At the same time, it is also a question of survival for companies in some sectors, especially the airlines industry where employee salaries have indeed been cut. Even in times like this, companies have sought to ensure that the optics of such decisions are not entirely negative. For example, Apollo Types has already announced that employees would have to deal with a 25% cut in their salaries. The company’s senior management said they will be taking a voluntary 15% pay cut in a ‘show of solidarity’.

While we have seen some Indian companies making accommodations for employees in this time of need, charitable donations are not to be disregarded either. Jack Ma’s generosity in terms of sending out coronavirus kits to many countries in need has been praised by many, and they are right to do so. Many CEOs in India are stepping up too. Mahindra Group’s chairman has offered to convert Mahindra Resorts to temporary care facilities and also pledged to create a fund to help smaller companies. Xiomi India’s top managing director tweeted that the company would donate N95 masks to a few government hospitals in India. As discussed in my previous post, companies outside India have made accommodations for employees and small companies too. Charitable contributions is also not unique to Indian companies. Companies like Kraft-Heinz and Netflix have announced donations via relief funds. While there is a view that these companies used the pandemic as a marketing opportunity, ultimately these actions are very helpful for society and so I see nothing wrong in reputation enhancement in this way.

When viewed from the perspective of the epidemic, charitable contribution seems like a perfectly valid form of CSR. This is not only because the company is addressing an urgent need at the moment but also because the initiatives have come from individual companies rather than as a response to a forced government mandate of requiring a certain amount of expenditure on CSR activities. The Ministry of Corporate Affairs (MCA) issued an order stating that companies’ responses to the covid crisis could be classified as CSR. The companies Act only allows spending on designated categories to be classified as CSR. Since one of the designated categories is ‘combating human immunodeficiency virus, acquired immune deficiency syndrome, malaria and other diseases’, the order from the MCA was not too surprising. Obviously, India’s rigid definition of CSR means that innovative responses from companies that offered their resorts to be used as temporary care facilities will not be considered CSR.

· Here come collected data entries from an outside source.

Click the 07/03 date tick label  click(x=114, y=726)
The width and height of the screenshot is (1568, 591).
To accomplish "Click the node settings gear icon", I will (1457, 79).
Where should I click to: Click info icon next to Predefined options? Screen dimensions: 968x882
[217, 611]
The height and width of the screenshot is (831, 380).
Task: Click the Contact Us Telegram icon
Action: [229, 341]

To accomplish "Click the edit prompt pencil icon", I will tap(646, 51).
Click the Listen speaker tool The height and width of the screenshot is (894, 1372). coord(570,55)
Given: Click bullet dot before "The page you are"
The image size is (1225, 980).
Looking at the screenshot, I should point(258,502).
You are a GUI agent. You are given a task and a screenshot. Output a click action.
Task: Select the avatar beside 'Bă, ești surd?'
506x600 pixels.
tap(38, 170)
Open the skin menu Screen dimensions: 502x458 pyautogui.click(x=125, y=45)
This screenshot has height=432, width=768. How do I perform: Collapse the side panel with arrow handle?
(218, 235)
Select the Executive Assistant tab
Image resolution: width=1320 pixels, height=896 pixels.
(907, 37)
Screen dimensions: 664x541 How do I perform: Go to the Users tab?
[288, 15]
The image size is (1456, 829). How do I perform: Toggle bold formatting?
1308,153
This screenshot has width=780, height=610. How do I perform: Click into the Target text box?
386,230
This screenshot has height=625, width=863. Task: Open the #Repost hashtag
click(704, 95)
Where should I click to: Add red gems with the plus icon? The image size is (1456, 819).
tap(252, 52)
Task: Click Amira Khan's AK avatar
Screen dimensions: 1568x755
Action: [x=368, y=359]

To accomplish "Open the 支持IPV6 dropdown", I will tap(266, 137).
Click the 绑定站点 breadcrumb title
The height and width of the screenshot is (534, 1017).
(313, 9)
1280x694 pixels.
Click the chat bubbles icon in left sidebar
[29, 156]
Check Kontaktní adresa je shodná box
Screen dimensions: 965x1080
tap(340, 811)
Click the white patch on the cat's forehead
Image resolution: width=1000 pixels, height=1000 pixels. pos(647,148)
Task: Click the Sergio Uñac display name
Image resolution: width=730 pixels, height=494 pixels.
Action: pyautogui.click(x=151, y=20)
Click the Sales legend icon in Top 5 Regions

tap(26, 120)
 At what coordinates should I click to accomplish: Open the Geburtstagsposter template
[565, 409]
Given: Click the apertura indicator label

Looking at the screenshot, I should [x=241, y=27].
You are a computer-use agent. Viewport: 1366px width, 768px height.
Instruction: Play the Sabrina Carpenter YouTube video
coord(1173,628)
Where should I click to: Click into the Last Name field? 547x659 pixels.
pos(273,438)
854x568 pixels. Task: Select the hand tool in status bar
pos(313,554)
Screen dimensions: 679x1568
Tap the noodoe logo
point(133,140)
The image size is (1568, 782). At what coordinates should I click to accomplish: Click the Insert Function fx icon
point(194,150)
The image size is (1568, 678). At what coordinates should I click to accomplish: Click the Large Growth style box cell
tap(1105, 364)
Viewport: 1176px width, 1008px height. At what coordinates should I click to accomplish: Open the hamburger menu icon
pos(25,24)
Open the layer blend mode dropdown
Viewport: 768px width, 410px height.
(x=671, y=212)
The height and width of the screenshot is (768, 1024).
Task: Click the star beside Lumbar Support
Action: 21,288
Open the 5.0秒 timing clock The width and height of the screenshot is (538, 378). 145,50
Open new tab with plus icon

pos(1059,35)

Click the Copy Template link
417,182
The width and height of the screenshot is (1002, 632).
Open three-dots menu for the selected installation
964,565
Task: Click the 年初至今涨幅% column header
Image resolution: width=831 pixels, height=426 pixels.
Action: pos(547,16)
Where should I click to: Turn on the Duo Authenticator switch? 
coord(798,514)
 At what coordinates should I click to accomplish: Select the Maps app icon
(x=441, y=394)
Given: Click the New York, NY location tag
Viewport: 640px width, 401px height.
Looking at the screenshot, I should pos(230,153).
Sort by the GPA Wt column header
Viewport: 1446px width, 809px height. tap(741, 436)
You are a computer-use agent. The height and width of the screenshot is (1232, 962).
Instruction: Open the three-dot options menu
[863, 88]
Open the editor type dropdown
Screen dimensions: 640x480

The lesson to take beyond the pandemic is for the Indian government to resist the urge to intervene in how companies comply with the CSR provision in the law. Allowing companies to be creative and using their CSR activities to gain reputational capital is not a bad idea. In fact, this should be further encouraged by letting companies disclose their social activities along with the CSR disclosures (relating to the required spending) required by the law.

Akshaya Kamalnath is Lecturer in Corporate Law at Auckland University of Technology.